# 2007 Merhow Equistar worth



## vuurwapen87 (Dec 16, 2018)

Hello all, 

I read the forum rules and did not find anything that would indicate that this post would violate them, but please correct me if I am wrong. 

My father recently passed, and due to still being in the active Military, I was forced to re-home our horse, as his upkeep in my absense would have been too much for my mother. As such, there is much horse related equipment that I also need to re-home. Central to this is a 2007 Merhow Equistar two horse trailer, which I know nothing about. I am including pictures that I have taken, and if any of y'all can indicate what an appropriate market value for this trailer would be, I would be very appreciative. The tack that is pictured would also be included in the sale. 

I am located in the Middle Georgia area, if that helps with current valuation. I can answer any questions that would help provide an accurate estimate. A replacement for the disintegrating skylight over the shower has been purchased, and will be included. Horses were my dad's hobby, so my knowledge on the subject is very limited.


----------



## vuurwapen87 (Dec 16, 2018)

The remaining pictures. Also included is a ~20" Sharp LCD television that is not pictured:


----------



## AnitaAnne (Oct 31, 2010)

I am sorry for your loss. I hope your father's beloved horse is in a good home and not at a dealer. 
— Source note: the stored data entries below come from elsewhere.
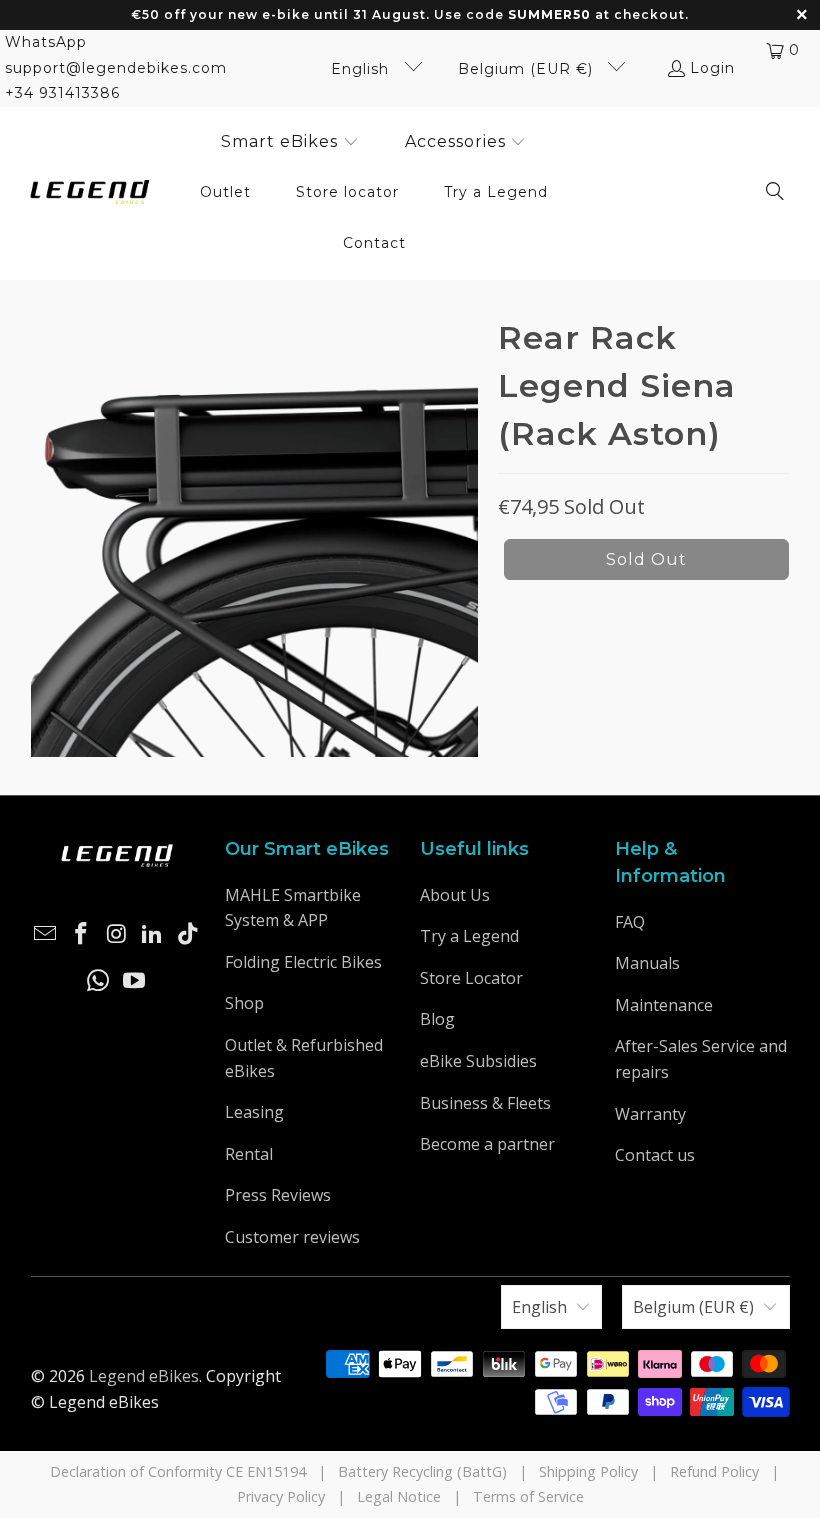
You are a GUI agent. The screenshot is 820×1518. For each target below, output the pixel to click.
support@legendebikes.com (116, 68)
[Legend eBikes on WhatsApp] (99, 981)
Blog (437, 1019)
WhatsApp (46, 42)
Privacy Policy (281, 1496)
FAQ (630, 922)
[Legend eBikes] (90, 193)
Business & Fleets (485, 1103)
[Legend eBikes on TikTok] (188, 934)
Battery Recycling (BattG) (422, 1471)
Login (712, 68)
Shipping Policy (588, 1471)
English (362, 69)
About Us (455, 895)
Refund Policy (714, 1471)
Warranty (650, 1114)
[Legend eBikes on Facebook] (81, 934)
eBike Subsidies (478, 1061)
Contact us (655, 1155)
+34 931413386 (62, 93)
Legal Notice (399, 1496)
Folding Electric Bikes (303, 962)
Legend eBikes (144, 1376)
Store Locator (471, 978)
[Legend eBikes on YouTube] (135, 981)
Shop (244, 1003)
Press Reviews (278, 1195)
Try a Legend (469, 936)
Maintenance (664, 1005)
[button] (290, 143)
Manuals (647, 963)
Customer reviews (292, 1237)
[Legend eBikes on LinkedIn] (153, 934)
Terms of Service (528, 1496)
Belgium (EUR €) (528, 69)
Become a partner (487, 1144)
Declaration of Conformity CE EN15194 (178, 1471)
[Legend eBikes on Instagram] (117, 934)
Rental (249, 1154)
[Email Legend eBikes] (46, 934)
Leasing (254, 1112)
As to the value of the trailer, I do not know but you can check some equine sites for comparable values or contact a trailer dealer. I believe there are several in Georgia. 
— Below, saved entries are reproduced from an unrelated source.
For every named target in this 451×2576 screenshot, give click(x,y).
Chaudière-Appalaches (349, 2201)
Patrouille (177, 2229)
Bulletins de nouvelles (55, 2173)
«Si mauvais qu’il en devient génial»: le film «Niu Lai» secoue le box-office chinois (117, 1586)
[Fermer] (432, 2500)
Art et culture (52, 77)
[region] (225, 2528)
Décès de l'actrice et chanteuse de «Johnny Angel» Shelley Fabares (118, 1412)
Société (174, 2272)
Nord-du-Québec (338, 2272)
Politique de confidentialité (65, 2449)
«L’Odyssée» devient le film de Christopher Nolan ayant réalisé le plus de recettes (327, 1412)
As for the tack & supplies, you might want to consider donating them in his name to a special needs riding program such as the one at the Deaf & Blind school in Talladega Alabama.


----------



## COWCHICK77 (Jun 21, 2010)

Sorry for your loss...


That is a cool trailer! If it was a 4 horse I'd be interested in it!
Anyhow, as to the value try looking here:
https://horsetrailerworld.com/Search/TrailerSearch.aspx
Put in the specs as if you were looking to buy the trailer you are selling and it may give a ball park range. Even if it isn't the exact trailer, year, #of horses, at least it will give you an idea where to start for an asking price if you are going to private sale.


----------



## Rawhide (Nov 11, 2011)

Sorry for your loss also . Since you asked just my opinion I am no Xpert but I have bought and sold many trailers in my life . MERHOW makes a kick azz trailer IMO . From the pics , year of trailer , gear inside , bed , shower etc IMO that trailers worth between $15 to $ 18 k . Finding the rite buyer can be a waiting process . A dealer is gonna try to low ball you to resell it for good profit . Just my thoughts . Once again very sorry for your loss , been there its a big time hurt .


----------



## vuurwapen87 (Dec 16, 2018)

Thanks to all for the ongoing responses. I definitely appreciate the condolences. Death touches us all, but its stain is the living's to bear. To respond to AnitaAnne, Jake went to a very nice family friend with more land and a small number of horses, with whom Jake has successfully acclimated. I hate to say that he's happier in his new home, but I'd be lying if I didn't. COWCHICK77, thanks for the lead. Rawhide, thanks for the ballpark figure.


----------



## carshon (Apr 7, 2015)

There is also a Facebook group about horse trailers and you can browse similar trailers to get an idea of current value. I will echo the others and say I am sorry for your families loss.


----------